Get feature definitions (name -> SQL expression).

from src.features.definitions import get_feature_definitions

features = get_feature_definitions('stocks_daily')
for name, expr in features.items():
    print(f"{name}: {expr}")

get_feature_list(data_type: str) -> List[str]

Get list of feature names.

features = get_feature_list('stocks_daily')
print(f"Total features: {len(features)}")

build_feature_sql(data_type: str, base_view: str = 'raw_data') -> str

Build complete SQL query with all features.

Feature Sets:

Stock Daily Features:

  • Returns: return_1d, return_5d, return_20d

  • Alpha: alpha_daily (daily return - market return)

  • Price features: price_range, daily_return_pct

  • Volume features: vwap, avg_trade_size, volume_change_pct

  • Volatility: volatility_20d

Stock Minute Features:

  • Returns: minute_return, minute_return_pct

  • Intraday: intraday_vwap, intraday_high, intraday_low

  • Volume: volume_change, spread, typical_price

Options Daily Features:

  • Ticker parsing: underlying, expiration_date, contract_type, strike_price

  • Moneyness: moneyness (strike/spot ratio)

  • Returns: return_1d

  • Volume: volume_change_pct

Options Minute Features:

  • Ticker parsing: underlying, expiration_date, contract_type, strike_price

  • Returns: minute_return

  • Volume: volume_change


Simple Definitions

Module: src.features.definitions_simple

Simplified features for testing (no nested window functions).

Functions:

build_simple_stock_daily_sql(base_view: str = 'raw_data') -> str

Build simple SQL for stock daily features.

Features:

  • return_1d: Daily return

  • alpha_daily: Price change vs previous day

  • price_range: (high - low) / close

  • daily_return_pct: Daily return percentage

  • vwap: Volume-weighted average price

When to Use:

  • Testing and development

  • DuckDB compatibility issues

  • Simpler feature requirements


Options Parser

Module: src.features.options_parser

Parse Polygon.io options ticker format.

Class: OptionsTickerParser

Class Methods:

parse(ticker: str) -> Optional[Dict[str, Any]]

Parse options ticker.

from src.features import OptionsTickerParser

result = OptionsTickerParser.parse('O:SPY230327P00390000')
print(result)
# {
#     'underlying': 'SPY',
#     'expiration_date': datetime.date(2023, 3, 27),
#     'contract_type': 'P',
#     'strike_price': 390.0
# }

parse_batch(tickers: List[str]) -> Dict[str, Dict]

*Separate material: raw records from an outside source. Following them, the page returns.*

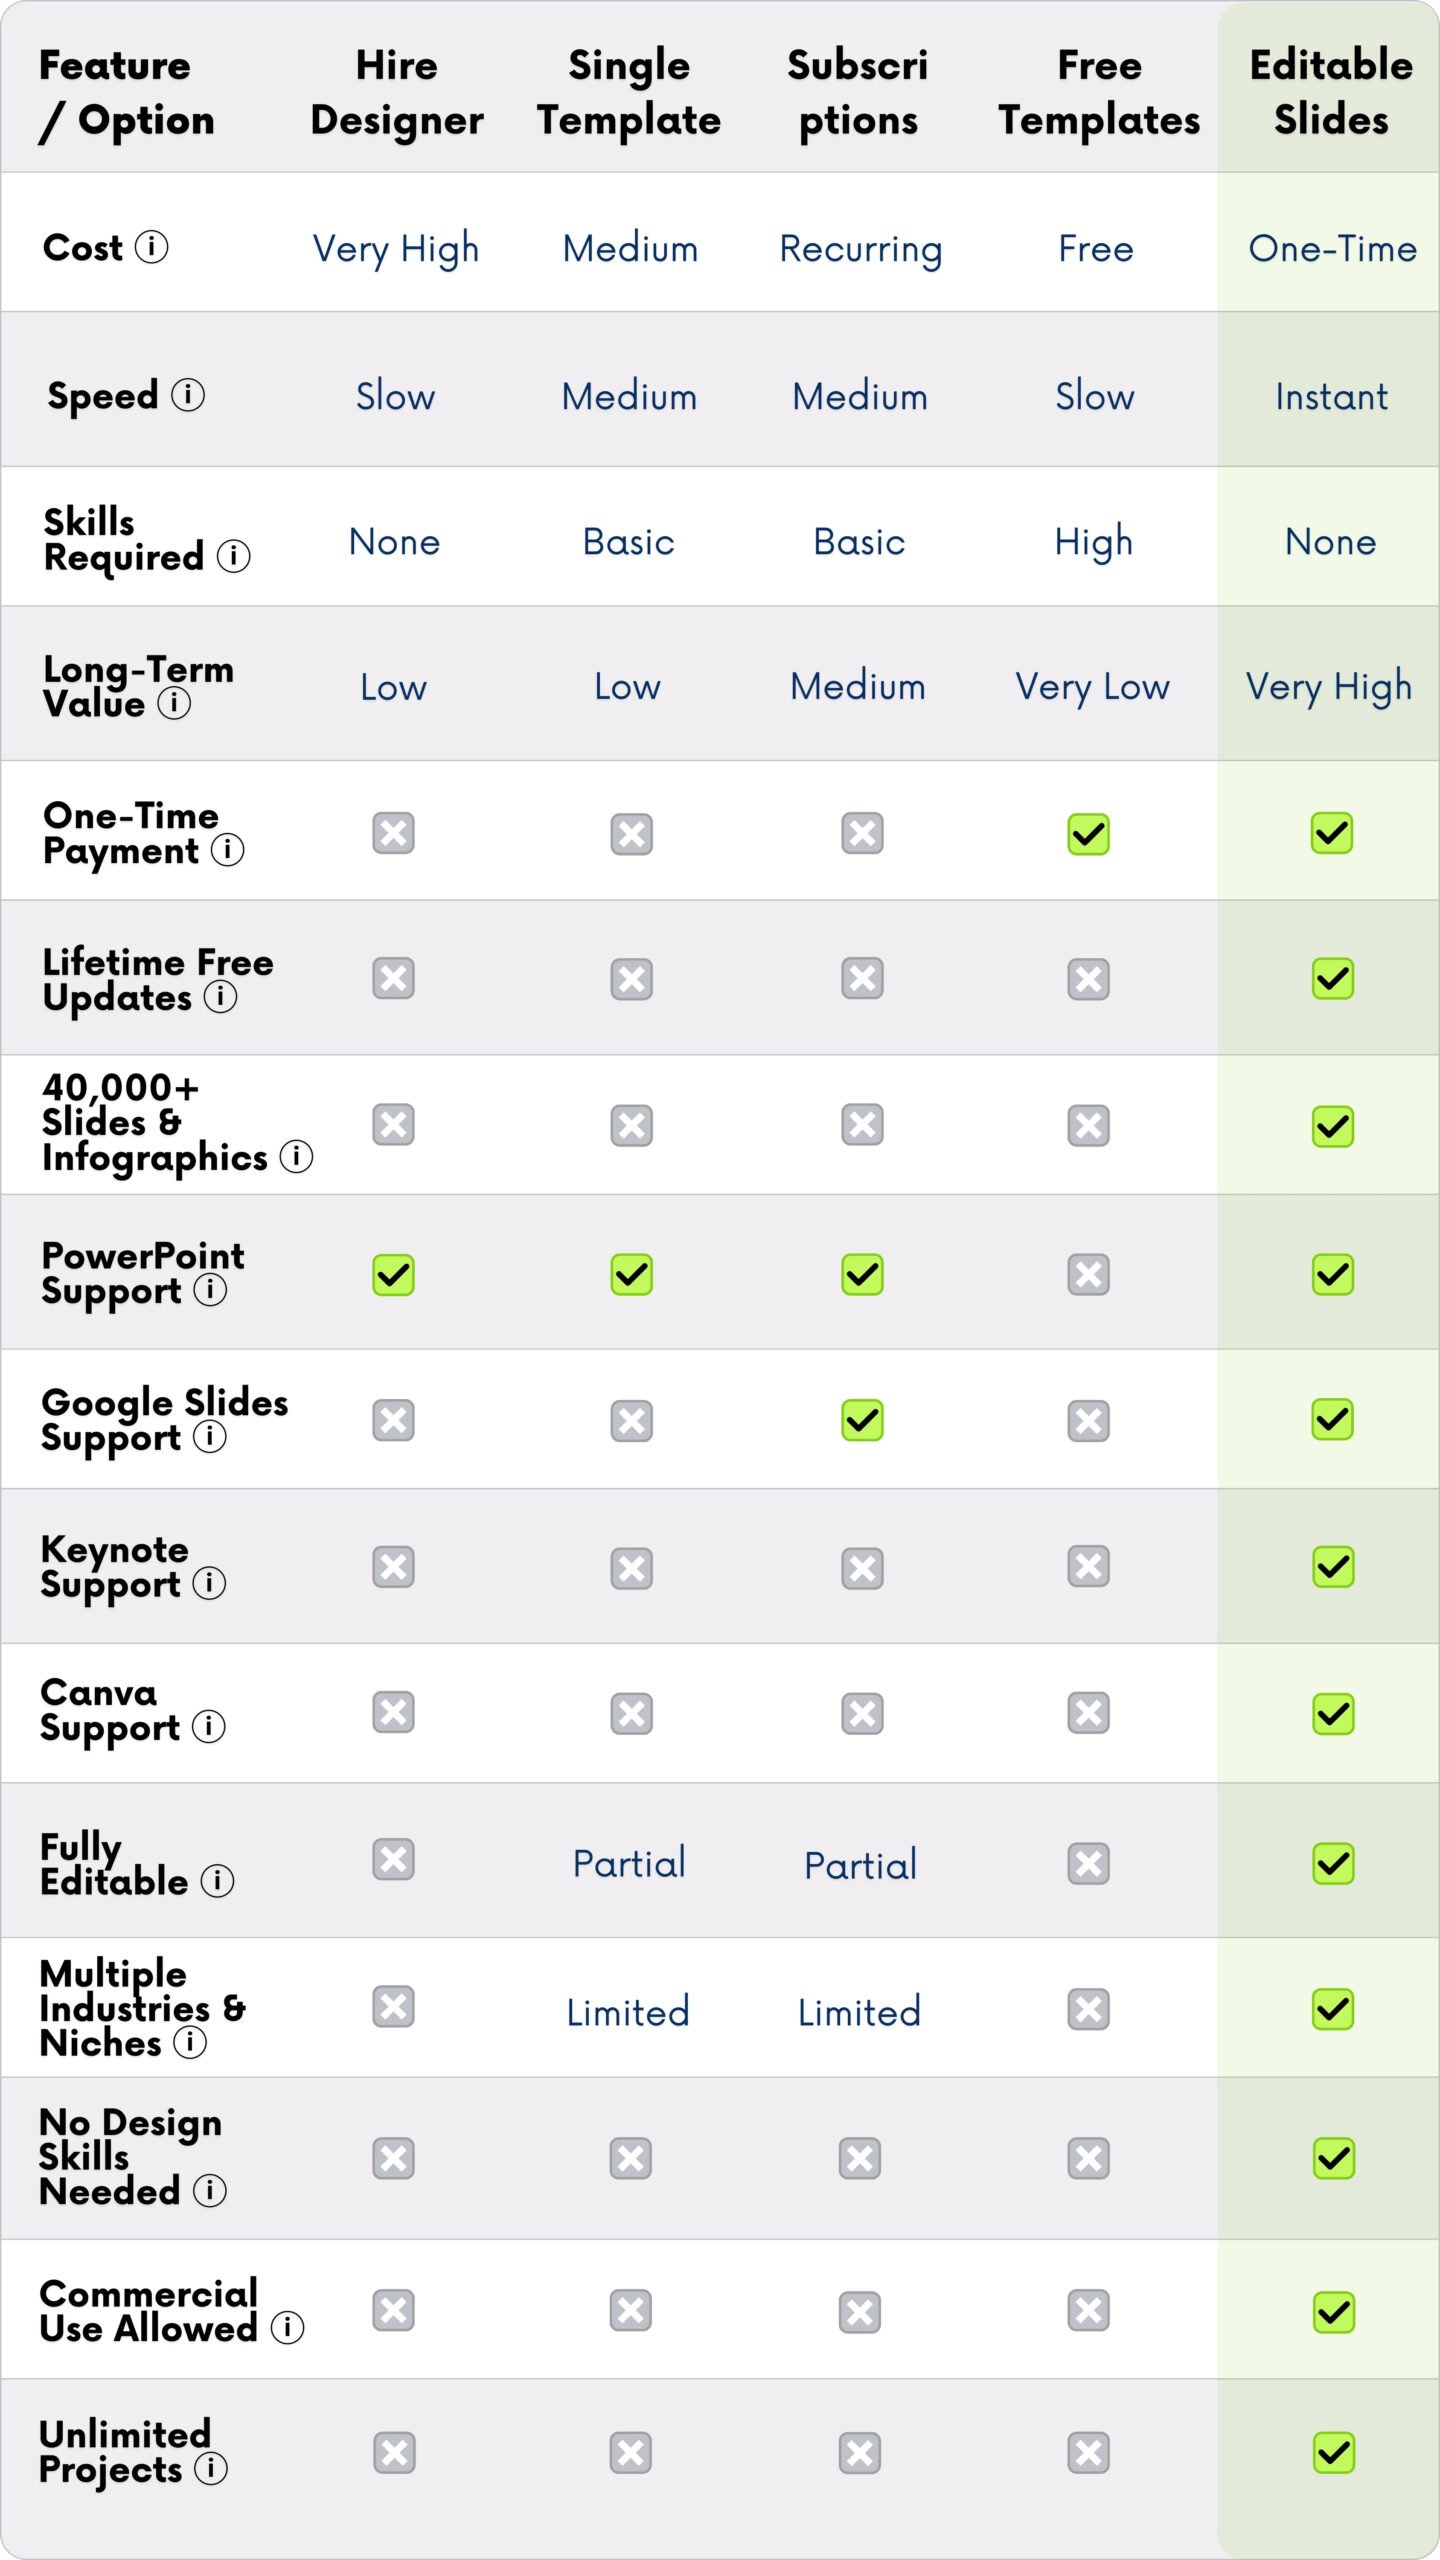This screenshot has width=1440, height=2560.
Task: Click the info icon beside Lifetime Free Updates
Action: pos(220,996)
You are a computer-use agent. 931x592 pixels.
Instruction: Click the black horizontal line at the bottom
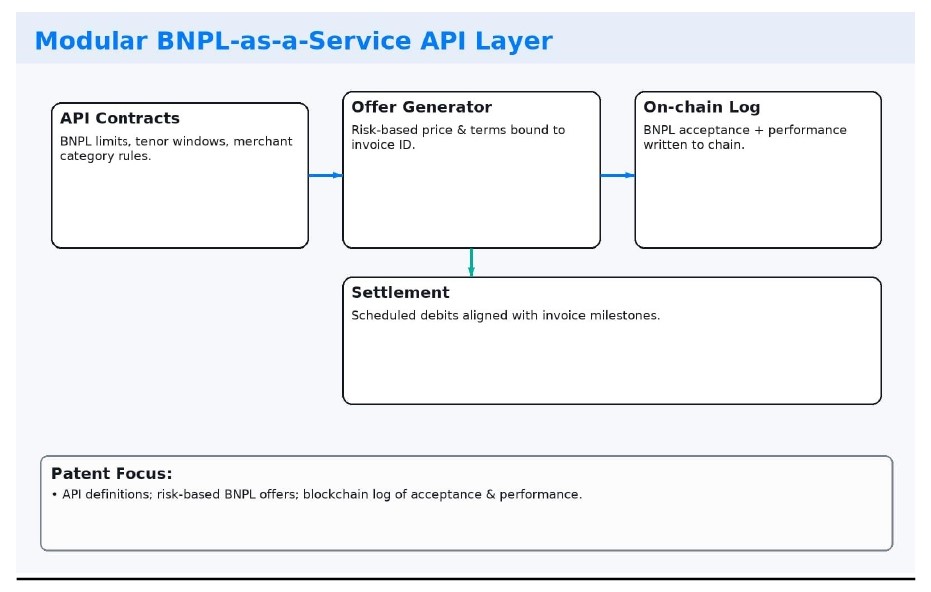[465, 578]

Parse multiple tickers efficiently.

tickers = ['O:SPY230327P00390000', 'O:AAPL230317C00150000']
results = OptionsTickerParser.parse_batch(tickers)
for ticker, parsed in results.items():
    if parsed:
        print(f"{ticker}: {parsed['underlying']} {parsed['strike_price']}")

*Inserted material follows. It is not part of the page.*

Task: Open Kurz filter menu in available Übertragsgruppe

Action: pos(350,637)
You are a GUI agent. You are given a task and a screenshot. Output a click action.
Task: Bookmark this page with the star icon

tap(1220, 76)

is_valid_ticker(ticker: str) -> bool

Check if ticker matches options format.

if OptionsTickerParser.is_valid_ticker('O:SPY230327P00390000'):
    print("Valid options ticker")

extract_underlying(ticker: str) -> Optional[str]

Quick extraction of underlying symbol.

underlying = OptionsTickerParser.extract_underlying('O:SPY230327P00390000')
# Returns: 'SPY'

extract_expiration(ticker: str) -> Optional[date]

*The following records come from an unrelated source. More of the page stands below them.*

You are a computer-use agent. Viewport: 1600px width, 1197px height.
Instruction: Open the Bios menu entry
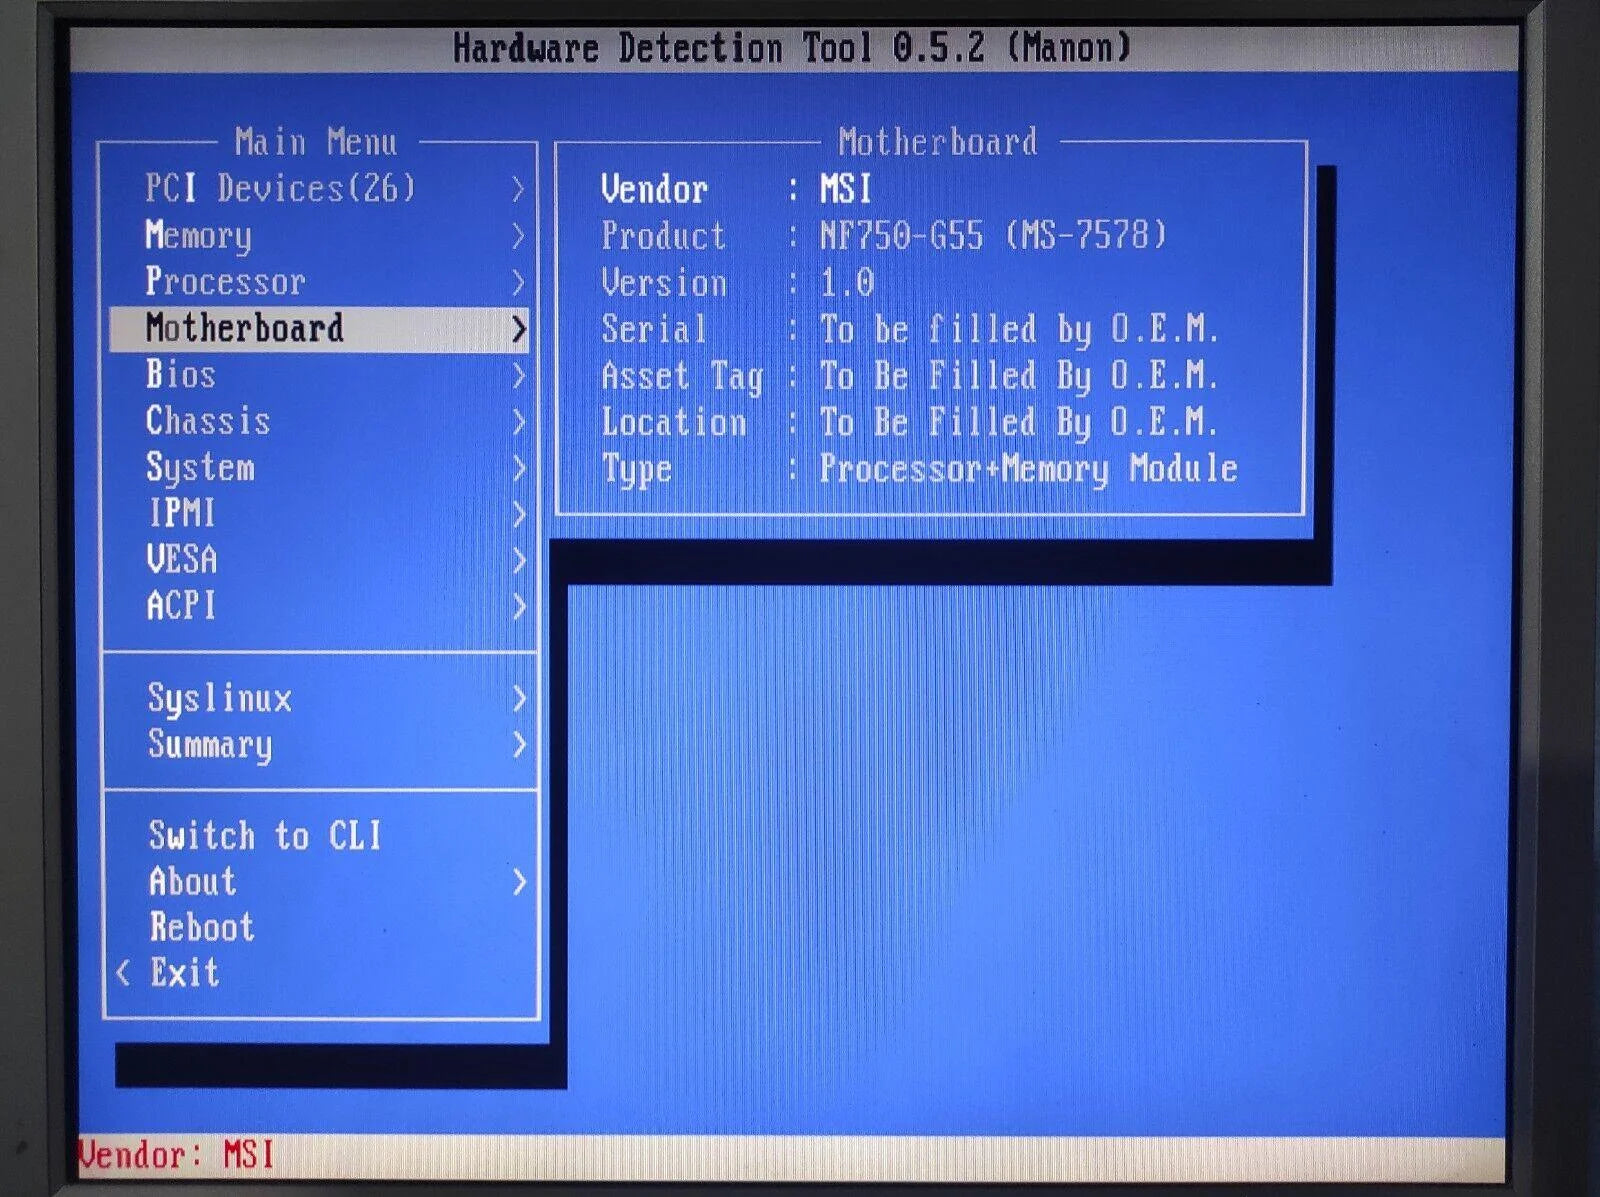(x=181, y=375)
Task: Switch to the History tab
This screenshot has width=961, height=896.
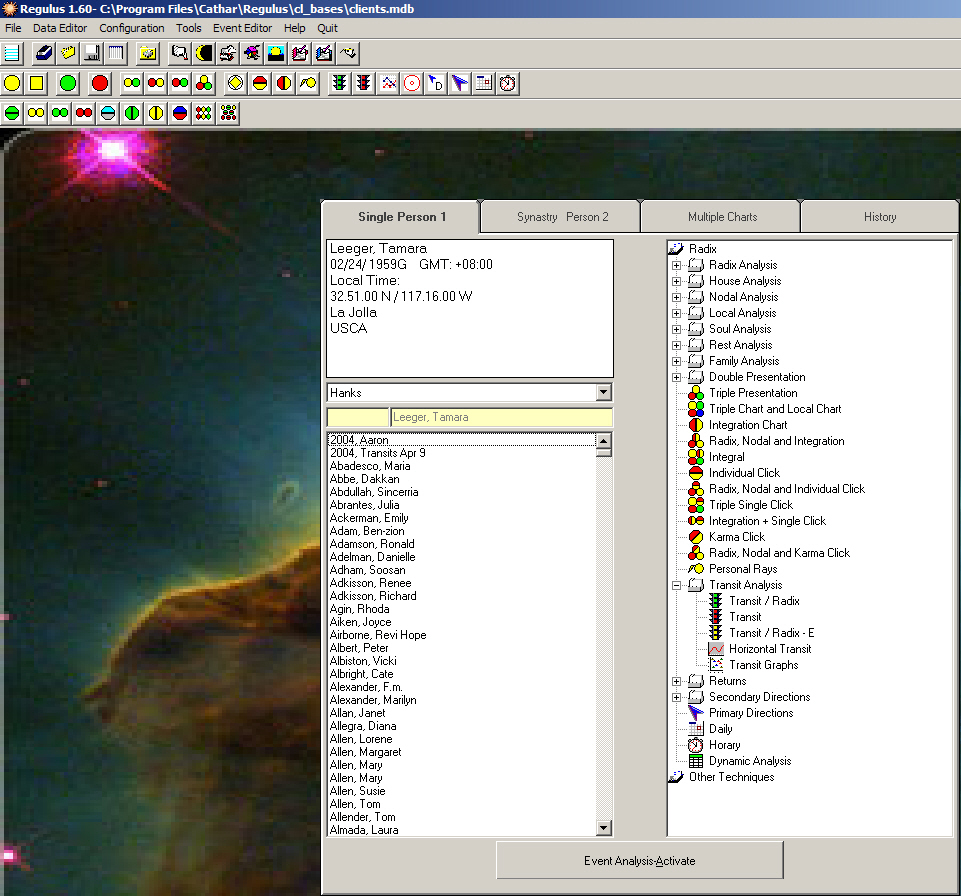Action: (x=879, y=217)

Quick extraction of expiration date.

Ticker Format:

O:UNDERLYING[YY]MMDD[C/P]STRIKE

Examples:
O:SPY230327P00390000  -> SPY put, exp 2023-03-27, strike $390
O:AAPL230317C00150000 -> AAPL call, exp 2023-03-17, strike $150

Components:

  • Prefix: O:

  • Underlying: Stock symbol

  • Expiration: YYMMDD (6 digits)

  • Type: C (call) or P (put)

  • Strike: 8 digits (dollars * 1000)


Custom Features

To add custom features, edit src/features/definitions.py:

STOCK_DAILY_FEATURES = {
    'return_1d': '(close / LAG(close, 1) OVER (PARTITION BY symbol ORDER BY date)) - 1',
    
    # Add your custom feature:
    'my_custom_feature': 'YOUR SQL EXPRESSION HERE',
}

Features are computed using DuckDB SQL, supporting:

  • Window functions: LAG, LEAD, ROW_NUMBER, etc.

  • Aggregations: SUM, AVG, MAX, MIN, etc.

  • Date functions: DATE_DIFF, EXTRACT, etc.

  • Math functions: LOG, SQRT, POWER, etc.

Best Practices:

  1. Use memory-efficient types (CAST to FLOAT if needed)

  2. Partition by symbol for stock-level features

  3. Order by date for time-series features

  4. Handle NULLs explicitly

  5. Test with definitions_simple first